The continent itself is home to four main peoples, each of whom dominate a quarter of it. The north western quarter is home to the Empire of Erenor. This realm is an amalgam of various cultures and periods in history but owes most to the Roman Empire and the Byzantine Empire that succeeded it. However, the level of technology prevailing here relates to the sixteenth century in our world, and so represents my idea of how that empire might have developed had it not been obliterated by its foes, during a series of devastating reverses suffered from the beginning of the thirteenth century onwards. Gunpowder is in use, and armies deploy field artillery and matchlock muskets, as well as pikemen and armoured cavalry. This empire once encompassed the whole of the continent before contraction initiated by a series of civil wars.

The north-eastern portion of the continent is occupied by the Republic of Vhanakhor.
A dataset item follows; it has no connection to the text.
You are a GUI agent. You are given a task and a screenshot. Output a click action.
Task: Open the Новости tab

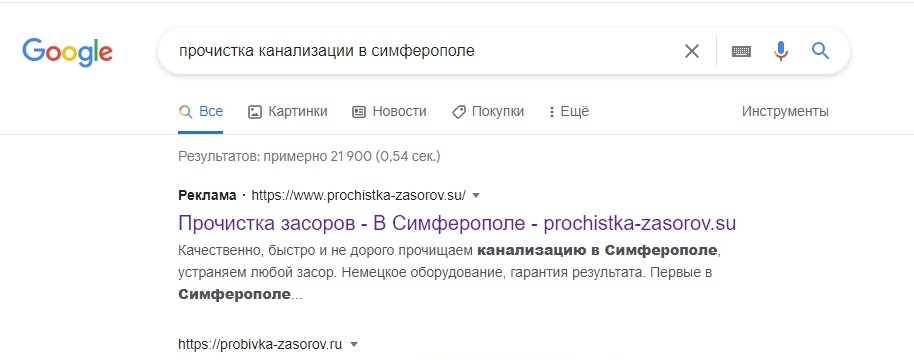389,111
This was once limited to the island of Eudora, but during Erenor’s various travails, in previous centuries, the republic has expanded to rule a very substantial slice of what was previously imperial territory. This includes the continent’s largest trading port, Nahleen, and Erenor’s erstwhile second city, which has now become their capital. The Republic owes much to my knowledge of Carthage, deadly rivals of Rome during the 3rd and 2nd centuries BC. Like Carthage it is ruled by a council, like Carthage most of its wealth derives from trade, and like Carthage its inhabitants worship a cruel god who demands human sacrifice.
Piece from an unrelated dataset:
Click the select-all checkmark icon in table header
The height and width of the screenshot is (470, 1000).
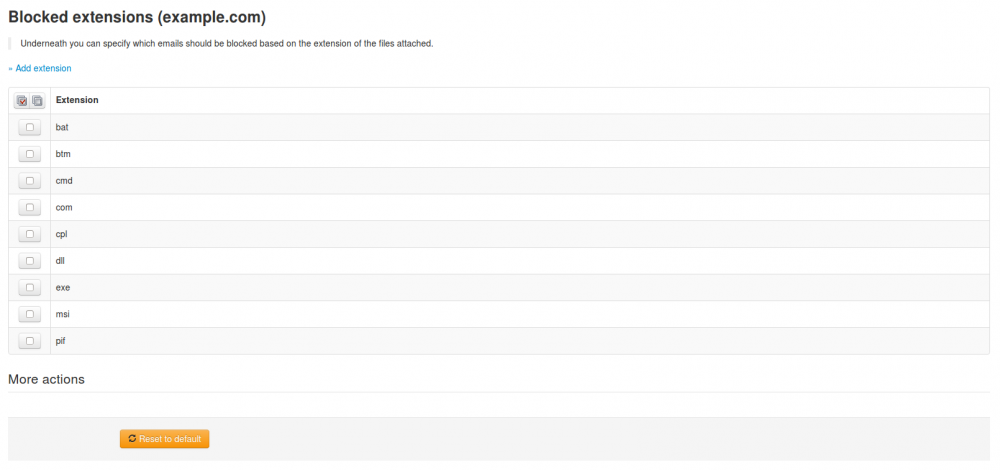22,101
The south-eastern portion of the continent is occupied the militaristic kingdom of Skagaar, whose culture and practises are inspired by those of ancient Sparta. Sparta never directly ruled an area larger than about half the size of Wales (or a little smaller than Connecticut, if you need an American example). In my world the warrior elite of Skagaar have colonised and dominated a much larger realm, subjecting many of their people to serfdom of the kind that was called ‘helotry’ in Ancient Greece. Like Vhanakhor, Skagaar also carved out a large part of Erenor for itself in the wars of the past few centuries.

Finally, the south-western portion of the continent is occupied by the Kingdom of Zanyawe. This is kingdom representative of those lands which the civilised Greeks around the Mediterranean coasts used to call ‘barbarian’ (because they found their speech unintelligible-bah-bah-bah). It is loosely governed according to roughly feudal principles from its base in Kolkris south of the Great Vertebrean Alps and its way of doing things reflects the culture of a range of ancient peoples such as the Celts, Anglo-Saxons, Irish and Vikings.

The Empire of Erenor’s core lands were for centuries the great central plain of Toxandria, embraced by the Alps and other lesser ranges. The map reflects their priorities and is not to scale. In particular, those regions to the south of the Alps are much larger in reality than their depiction.

I hope this is informative. I have already completed one manuscript set in Erenor, and I intend to write three further ones, each telling a story that derives from the remaining three realms. I shall provide further details as this world comes further into focus.